Thursday, February 11, 2010

How to Survive a Heart Attack

Posted: 09 Feb 2010 03:44 PM PST

Heart disease is the number one killer in the United States and, more and more often, TVF&R’s firefighters are called upon to help people suffering from a heart attack or sudden cardiac arrest. February is National Heart Month and TVF&R wants to remind you that you can help save a life if someone nearby suffers a heart attack.

Most heart attacks happen at home. A heart attack is much different than sudden cardiac arrest. A heart attack can begin so slowly or mildly that a person is unaware of what he or she is experiencing. Symptoms include:

§ Chest discomfort lasting more than a few minutes or goes away and returns (may feel like uncomfortable pressure, squeezing, fullness, or pain);

§ Upper body discomfort such as pain or discomfort, in one or both arms, the back, neck, jaw, or stomach;

§ Shortness of breath

§ Sweating, nausea, or lightheadedness.

If you experience these symptoms – don’t delay; call 9-1-1 right away!

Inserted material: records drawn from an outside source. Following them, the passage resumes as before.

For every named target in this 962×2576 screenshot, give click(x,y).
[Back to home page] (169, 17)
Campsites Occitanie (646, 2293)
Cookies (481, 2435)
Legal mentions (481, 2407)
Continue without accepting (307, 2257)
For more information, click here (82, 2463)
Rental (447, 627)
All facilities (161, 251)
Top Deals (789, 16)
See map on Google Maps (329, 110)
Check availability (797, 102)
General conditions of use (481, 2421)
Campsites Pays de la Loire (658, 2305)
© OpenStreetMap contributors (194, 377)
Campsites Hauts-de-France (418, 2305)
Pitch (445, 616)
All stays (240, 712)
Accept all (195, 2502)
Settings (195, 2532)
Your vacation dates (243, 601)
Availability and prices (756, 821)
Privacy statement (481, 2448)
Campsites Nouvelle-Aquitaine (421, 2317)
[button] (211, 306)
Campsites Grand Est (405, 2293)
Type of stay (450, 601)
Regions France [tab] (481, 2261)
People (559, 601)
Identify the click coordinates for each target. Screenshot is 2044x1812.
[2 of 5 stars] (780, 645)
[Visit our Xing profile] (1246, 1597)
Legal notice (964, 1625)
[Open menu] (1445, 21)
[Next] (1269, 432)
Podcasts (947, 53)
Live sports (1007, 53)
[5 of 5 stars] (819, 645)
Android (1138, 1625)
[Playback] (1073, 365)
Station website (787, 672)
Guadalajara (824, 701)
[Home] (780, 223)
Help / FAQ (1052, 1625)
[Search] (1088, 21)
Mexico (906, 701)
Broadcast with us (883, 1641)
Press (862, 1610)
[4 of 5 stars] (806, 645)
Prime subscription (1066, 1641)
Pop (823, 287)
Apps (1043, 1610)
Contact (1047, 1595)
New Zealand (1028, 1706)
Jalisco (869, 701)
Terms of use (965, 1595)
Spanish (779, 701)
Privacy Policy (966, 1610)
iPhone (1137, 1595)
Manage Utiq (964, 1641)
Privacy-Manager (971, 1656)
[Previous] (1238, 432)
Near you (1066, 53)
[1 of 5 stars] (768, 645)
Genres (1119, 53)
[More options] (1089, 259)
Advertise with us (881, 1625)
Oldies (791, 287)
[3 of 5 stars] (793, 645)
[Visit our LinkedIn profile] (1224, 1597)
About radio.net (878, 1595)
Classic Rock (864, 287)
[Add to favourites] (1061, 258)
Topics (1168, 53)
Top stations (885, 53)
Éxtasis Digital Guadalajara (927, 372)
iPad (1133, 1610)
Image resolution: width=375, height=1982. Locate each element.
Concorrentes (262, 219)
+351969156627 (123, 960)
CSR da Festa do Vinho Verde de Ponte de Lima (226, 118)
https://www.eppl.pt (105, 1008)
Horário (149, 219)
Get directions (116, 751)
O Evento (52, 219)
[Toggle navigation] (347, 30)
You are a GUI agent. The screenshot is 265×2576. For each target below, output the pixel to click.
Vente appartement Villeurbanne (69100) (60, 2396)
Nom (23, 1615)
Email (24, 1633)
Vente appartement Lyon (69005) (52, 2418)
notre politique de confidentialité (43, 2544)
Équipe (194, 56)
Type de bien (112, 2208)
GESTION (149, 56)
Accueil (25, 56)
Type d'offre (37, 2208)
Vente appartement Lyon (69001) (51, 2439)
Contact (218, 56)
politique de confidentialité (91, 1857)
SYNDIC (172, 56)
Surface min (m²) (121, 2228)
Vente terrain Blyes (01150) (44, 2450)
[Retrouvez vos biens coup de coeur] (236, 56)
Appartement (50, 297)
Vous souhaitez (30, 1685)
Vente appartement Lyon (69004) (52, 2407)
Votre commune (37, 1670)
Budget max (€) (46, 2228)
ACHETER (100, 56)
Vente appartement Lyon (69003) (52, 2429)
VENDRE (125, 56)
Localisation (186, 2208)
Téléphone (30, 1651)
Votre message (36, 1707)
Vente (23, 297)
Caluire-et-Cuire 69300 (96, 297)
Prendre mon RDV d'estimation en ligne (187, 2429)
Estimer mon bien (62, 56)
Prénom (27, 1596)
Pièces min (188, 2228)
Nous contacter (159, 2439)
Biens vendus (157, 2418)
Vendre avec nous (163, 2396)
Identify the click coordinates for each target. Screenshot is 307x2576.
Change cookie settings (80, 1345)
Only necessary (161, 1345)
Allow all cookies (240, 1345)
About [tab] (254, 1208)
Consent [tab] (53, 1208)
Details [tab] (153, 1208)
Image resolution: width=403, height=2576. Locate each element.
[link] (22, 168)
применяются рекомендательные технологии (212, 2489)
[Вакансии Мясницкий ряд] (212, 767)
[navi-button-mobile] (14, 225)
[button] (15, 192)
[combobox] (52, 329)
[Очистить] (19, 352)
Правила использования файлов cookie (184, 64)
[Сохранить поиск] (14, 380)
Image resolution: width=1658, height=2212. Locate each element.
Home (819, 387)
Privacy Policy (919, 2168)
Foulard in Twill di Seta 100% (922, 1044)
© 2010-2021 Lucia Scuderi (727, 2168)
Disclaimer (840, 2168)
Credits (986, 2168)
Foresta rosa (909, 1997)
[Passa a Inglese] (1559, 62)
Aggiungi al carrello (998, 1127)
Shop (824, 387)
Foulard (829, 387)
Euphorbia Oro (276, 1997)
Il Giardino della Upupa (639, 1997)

Let us assess your situation and get you in the system! Time is crucial. The heart is a muscle and it deteriorates with each passing minute from the onset of a heart attack until treatment. Every TVF&R unit carries a cardiac monitor with 12 lead EKG capabilities. Our paramedics are able to diagnose if the heart is failing and begin immediate treatment. If a patient must be transported, information gathered by paramedics is relayed to the local hospital, enabling physicians and staff to activate special heart teams and prepare for the patient BEFORE their arrival. The national standard for field to cath lab is about 90 minutes. Thanks to our 12 lead EKGs in the field, we now have patients making it from field to the cath lab in under an hour! Remember – time is muscle!!

The survival rate for cardiac arrest patients is bleak; the national average for patients who live to be discharged from a hospital is about 5 percent. However, TVF&R’s survival rate over the past three years has ranged from 10.8 percent to 22.9 percent – making it among the top in the nation. TVF&R attributes its strong survival rates to several factors: quick calls to 9-1-1, dispatchers instructing callers to perform Hands-Only CPR, the growing availability of AEDs in the region, and TVF&R’s quick EMS response.